STUDY MATERIAL START
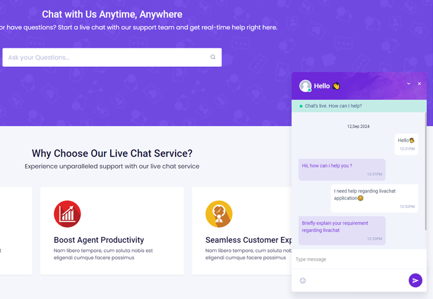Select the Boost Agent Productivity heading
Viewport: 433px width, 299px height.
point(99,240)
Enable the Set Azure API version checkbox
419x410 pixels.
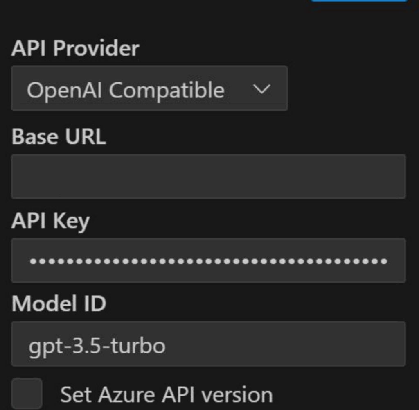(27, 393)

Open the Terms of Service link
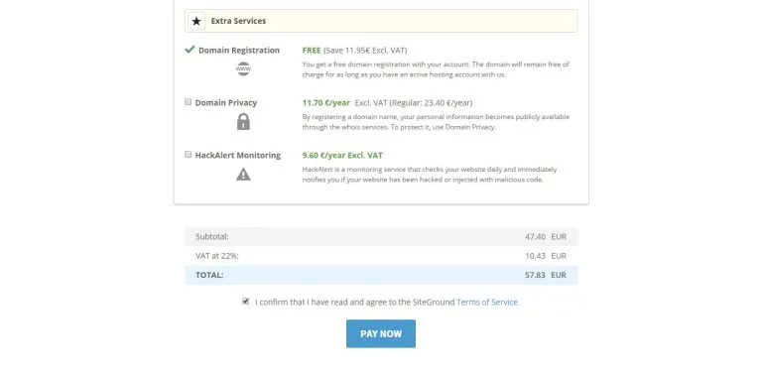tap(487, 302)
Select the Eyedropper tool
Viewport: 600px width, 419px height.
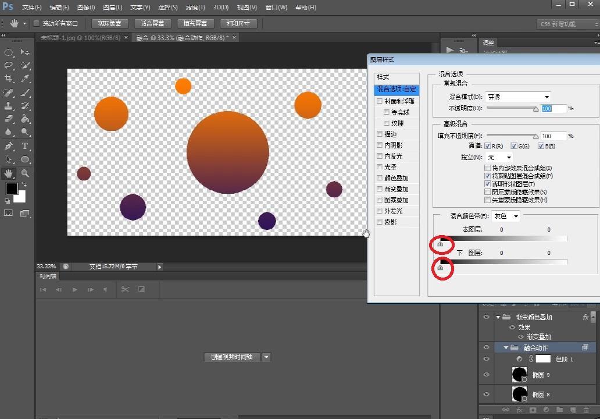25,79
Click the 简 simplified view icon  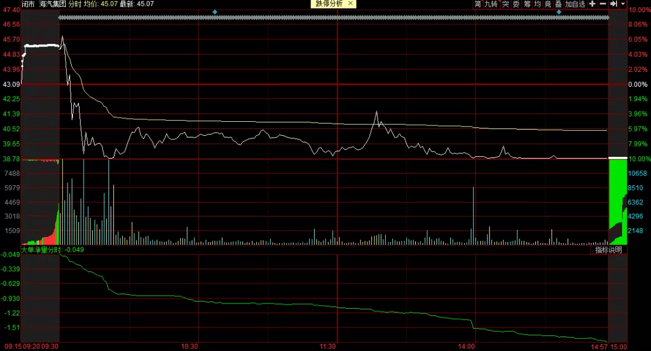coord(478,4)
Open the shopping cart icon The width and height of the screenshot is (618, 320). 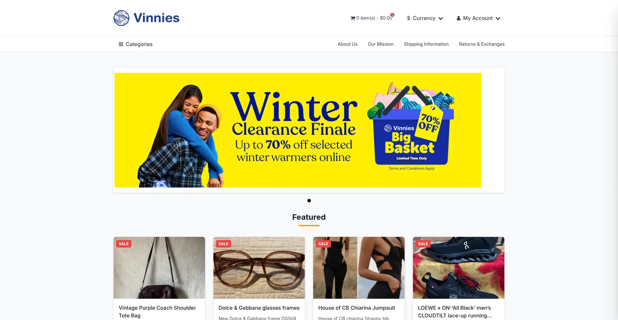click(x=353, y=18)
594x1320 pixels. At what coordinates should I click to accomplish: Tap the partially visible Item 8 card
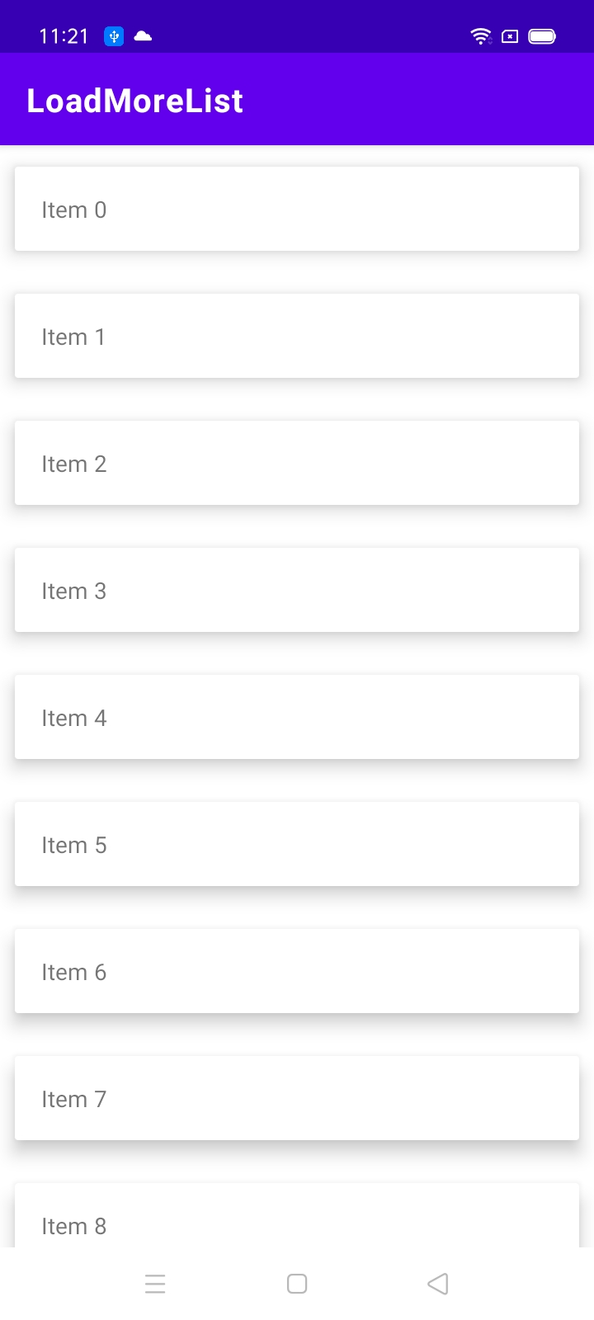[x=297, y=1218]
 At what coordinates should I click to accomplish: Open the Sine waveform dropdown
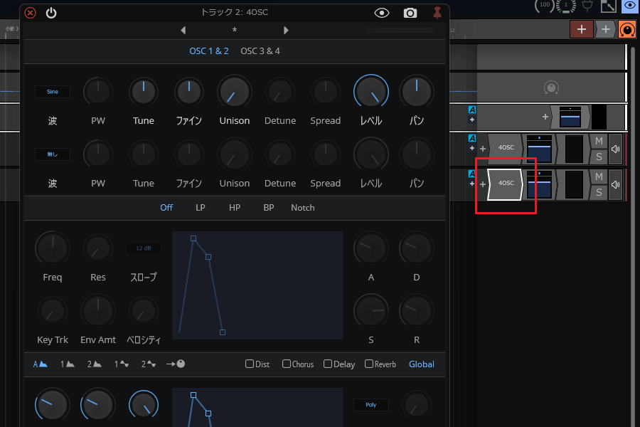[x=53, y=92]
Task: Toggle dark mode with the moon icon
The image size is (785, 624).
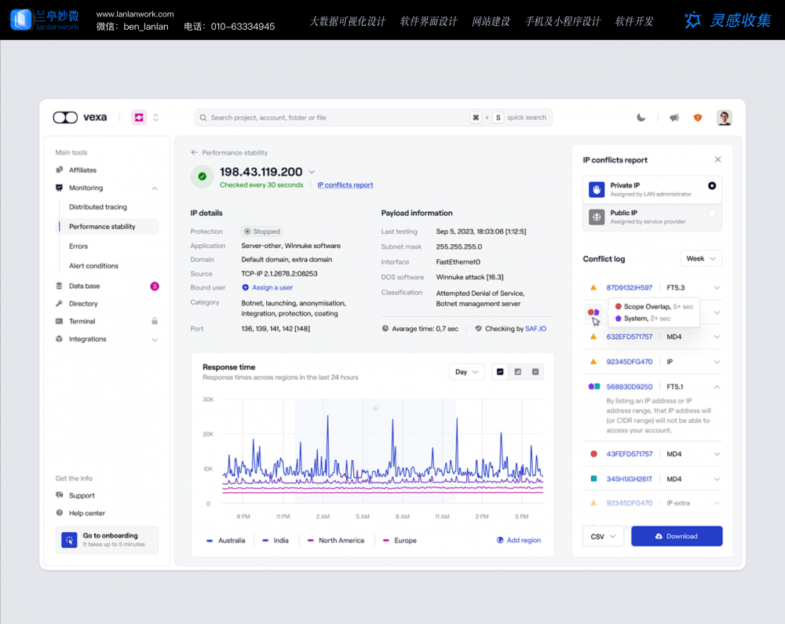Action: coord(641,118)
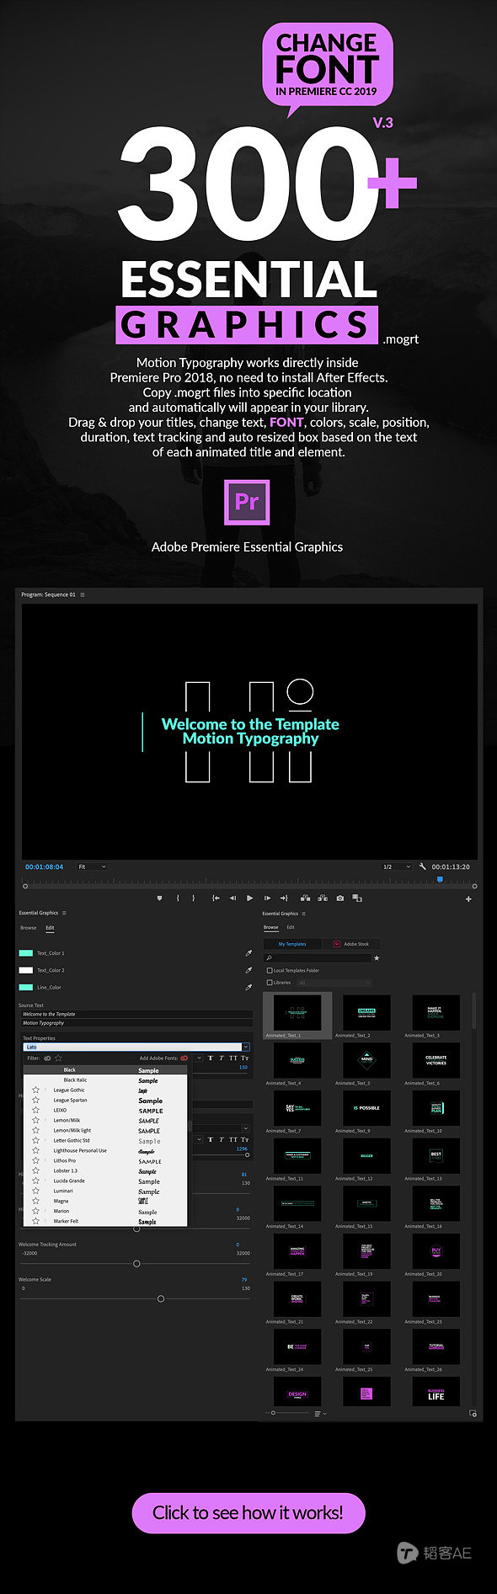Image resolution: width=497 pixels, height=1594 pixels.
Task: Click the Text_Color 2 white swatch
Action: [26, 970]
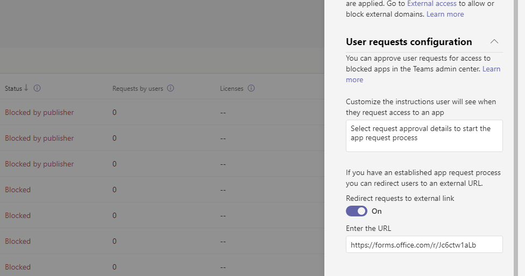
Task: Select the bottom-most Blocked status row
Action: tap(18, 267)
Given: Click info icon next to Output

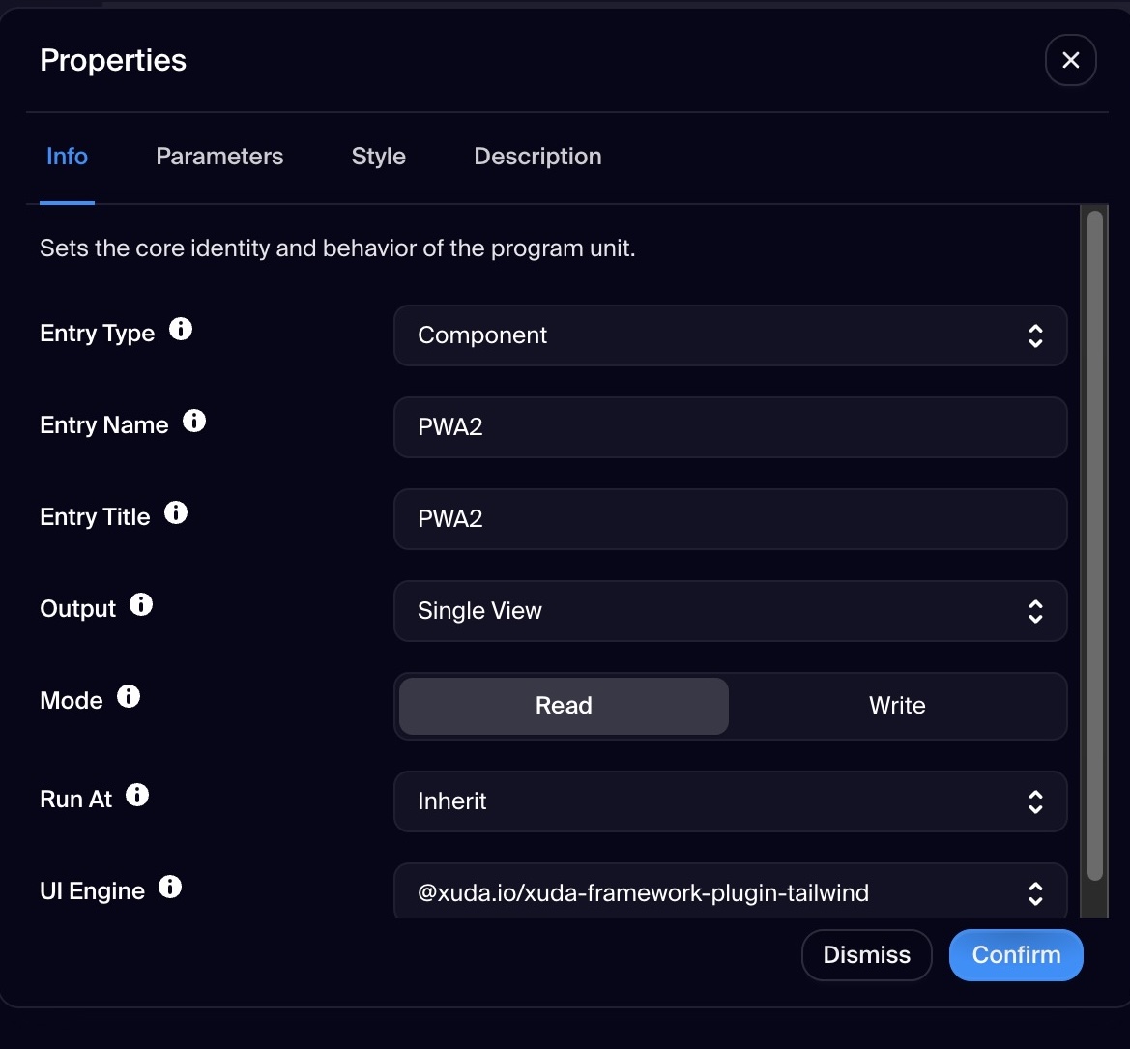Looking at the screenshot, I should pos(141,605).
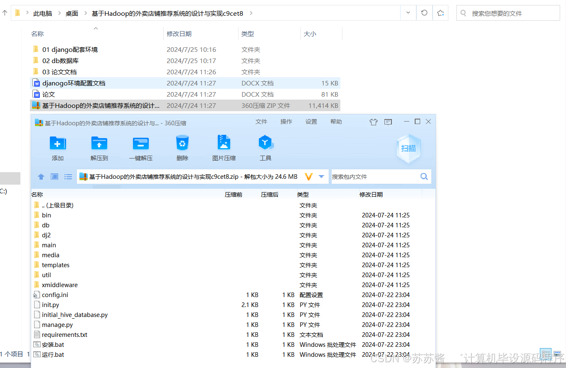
STUDY MATERIAL END
In the records above, locate the line containing "Task: Toggle dark mode with the moon icon", then copy exactly that line and every line after it through the end, omitting pictures.

Task: Toggle dark mode with the moon icon
The image size is (785, 624).
Action: coord(641,118)
Image resolution: width=497 pixels, height=1594 pixels.
Task: Click the Text_Color 2 white swatch
Action: [26, 970]
Task: Select the bottom-most Blocked status row
Action: tap(18, 267)
Given: Click info icon next to Output

Looking at the screenshot, I should pos(141,605).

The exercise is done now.